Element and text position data
========================

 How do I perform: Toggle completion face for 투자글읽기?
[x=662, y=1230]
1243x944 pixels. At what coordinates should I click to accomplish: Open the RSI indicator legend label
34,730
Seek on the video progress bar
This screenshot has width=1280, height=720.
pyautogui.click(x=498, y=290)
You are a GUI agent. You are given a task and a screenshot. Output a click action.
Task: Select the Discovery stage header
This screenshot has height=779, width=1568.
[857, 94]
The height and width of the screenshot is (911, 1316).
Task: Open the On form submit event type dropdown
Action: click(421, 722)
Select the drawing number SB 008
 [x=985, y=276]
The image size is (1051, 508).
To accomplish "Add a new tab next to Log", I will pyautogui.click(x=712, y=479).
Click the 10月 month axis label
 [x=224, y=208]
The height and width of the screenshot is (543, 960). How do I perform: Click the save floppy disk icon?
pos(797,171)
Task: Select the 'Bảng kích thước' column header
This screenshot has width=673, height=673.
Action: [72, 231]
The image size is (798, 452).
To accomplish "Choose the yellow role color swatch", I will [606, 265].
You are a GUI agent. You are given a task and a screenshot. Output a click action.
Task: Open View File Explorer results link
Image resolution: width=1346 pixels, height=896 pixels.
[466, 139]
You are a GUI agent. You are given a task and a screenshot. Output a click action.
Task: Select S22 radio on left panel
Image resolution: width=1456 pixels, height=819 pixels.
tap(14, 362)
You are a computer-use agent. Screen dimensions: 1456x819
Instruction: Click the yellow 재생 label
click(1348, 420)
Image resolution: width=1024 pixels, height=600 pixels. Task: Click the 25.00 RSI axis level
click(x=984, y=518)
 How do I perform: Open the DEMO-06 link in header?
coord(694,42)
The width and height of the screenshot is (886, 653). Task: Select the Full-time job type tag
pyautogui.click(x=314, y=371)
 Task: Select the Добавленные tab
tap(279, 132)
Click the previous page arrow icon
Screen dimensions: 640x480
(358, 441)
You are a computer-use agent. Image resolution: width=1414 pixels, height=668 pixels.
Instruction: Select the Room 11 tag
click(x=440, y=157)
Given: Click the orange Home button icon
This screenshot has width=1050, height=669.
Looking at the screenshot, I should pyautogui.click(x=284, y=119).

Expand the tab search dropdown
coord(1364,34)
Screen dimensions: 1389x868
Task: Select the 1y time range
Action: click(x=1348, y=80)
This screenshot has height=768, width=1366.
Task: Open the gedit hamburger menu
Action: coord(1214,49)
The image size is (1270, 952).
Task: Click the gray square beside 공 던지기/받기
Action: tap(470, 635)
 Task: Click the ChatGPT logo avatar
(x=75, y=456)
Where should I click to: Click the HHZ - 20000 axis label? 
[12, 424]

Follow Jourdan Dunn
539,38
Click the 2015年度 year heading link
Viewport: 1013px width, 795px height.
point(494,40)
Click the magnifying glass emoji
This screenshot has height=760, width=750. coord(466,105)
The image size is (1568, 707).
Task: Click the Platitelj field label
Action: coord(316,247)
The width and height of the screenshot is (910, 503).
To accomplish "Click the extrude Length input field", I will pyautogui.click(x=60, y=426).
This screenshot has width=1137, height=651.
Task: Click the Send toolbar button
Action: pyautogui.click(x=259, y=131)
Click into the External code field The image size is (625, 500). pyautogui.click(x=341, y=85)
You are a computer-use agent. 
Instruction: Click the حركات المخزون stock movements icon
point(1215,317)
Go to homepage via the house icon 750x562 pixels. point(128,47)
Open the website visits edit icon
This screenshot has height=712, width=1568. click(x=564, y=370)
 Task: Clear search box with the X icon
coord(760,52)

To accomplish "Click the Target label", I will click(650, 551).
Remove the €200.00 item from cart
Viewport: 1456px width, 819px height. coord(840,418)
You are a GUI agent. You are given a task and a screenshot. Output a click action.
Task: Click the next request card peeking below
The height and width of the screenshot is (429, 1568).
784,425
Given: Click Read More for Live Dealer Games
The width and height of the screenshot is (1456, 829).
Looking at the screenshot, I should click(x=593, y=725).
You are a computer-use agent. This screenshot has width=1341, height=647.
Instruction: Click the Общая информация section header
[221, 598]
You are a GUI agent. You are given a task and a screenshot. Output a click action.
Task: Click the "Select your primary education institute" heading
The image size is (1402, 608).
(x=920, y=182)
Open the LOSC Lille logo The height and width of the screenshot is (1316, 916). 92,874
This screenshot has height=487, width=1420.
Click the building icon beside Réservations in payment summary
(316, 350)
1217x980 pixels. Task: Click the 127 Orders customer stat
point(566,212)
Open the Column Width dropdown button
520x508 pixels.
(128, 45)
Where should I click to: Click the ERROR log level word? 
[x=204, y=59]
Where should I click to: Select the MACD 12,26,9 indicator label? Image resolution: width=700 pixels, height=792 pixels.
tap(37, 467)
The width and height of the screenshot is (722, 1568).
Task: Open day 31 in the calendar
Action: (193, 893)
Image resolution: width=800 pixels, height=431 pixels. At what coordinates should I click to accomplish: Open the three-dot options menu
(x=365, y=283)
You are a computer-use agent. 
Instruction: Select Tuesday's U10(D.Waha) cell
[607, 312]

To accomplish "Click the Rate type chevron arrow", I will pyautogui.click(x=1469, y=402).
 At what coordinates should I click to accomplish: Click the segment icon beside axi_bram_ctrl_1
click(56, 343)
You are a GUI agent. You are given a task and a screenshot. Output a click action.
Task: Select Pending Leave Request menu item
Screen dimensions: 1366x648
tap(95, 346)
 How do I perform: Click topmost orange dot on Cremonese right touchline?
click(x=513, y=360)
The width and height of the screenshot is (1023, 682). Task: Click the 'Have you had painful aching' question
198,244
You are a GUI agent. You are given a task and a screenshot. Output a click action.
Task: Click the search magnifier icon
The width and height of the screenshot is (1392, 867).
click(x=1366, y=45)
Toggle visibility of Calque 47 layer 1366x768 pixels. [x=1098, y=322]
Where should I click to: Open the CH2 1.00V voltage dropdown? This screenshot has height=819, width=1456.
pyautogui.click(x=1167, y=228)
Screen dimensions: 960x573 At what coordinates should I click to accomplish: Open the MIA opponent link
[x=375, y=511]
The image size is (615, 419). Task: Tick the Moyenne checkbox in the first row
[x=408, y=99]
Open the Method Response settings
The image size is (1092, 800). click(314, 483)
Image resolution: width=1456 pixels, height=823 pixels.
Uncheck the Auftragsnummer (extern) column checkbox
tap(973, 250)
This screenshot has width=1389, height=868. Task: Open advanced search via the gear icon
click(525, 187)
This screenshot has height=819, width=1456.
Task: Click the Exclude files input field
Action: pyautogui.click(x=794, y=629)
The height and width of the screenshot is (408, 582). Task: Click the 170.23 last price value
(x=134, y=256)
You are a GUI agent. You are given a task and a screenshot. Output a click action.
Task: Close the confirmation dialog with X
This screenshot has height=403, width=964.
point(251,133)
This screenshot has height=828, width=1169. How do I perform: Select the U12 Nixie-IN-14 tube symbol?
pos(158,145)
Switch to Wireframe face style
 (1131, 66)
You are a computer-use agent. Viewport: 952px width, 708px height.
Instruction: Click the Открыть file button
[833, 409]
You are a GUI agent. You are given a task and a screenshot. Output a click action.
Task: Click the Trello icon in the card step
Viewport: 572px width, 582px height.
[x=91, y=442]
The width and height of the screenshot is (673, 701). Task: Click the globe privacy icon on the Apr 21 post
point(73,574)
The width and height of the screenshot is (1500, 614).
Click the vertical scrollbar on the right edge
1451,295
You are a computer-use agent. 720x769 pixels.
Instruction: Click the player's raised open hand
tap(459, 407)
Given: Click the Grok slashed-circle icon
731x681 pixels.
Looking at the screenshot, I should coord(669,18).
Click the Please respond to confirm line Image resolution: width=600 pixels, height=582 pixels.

========================

## [Requirements]
Please pick out each line of the records above that contains the string "field" and copy it. Only matches with the same capitalization count.

## [Task response]
Task: Click the Platitelj field label
To accomplish "Click the extrude Length input field", I will pyautogui.click(x=60, y=426).
Click into the External code field The image size is (625, 500). pyautogui.click(x=341, y=85)
Task: Click the Exclude files input field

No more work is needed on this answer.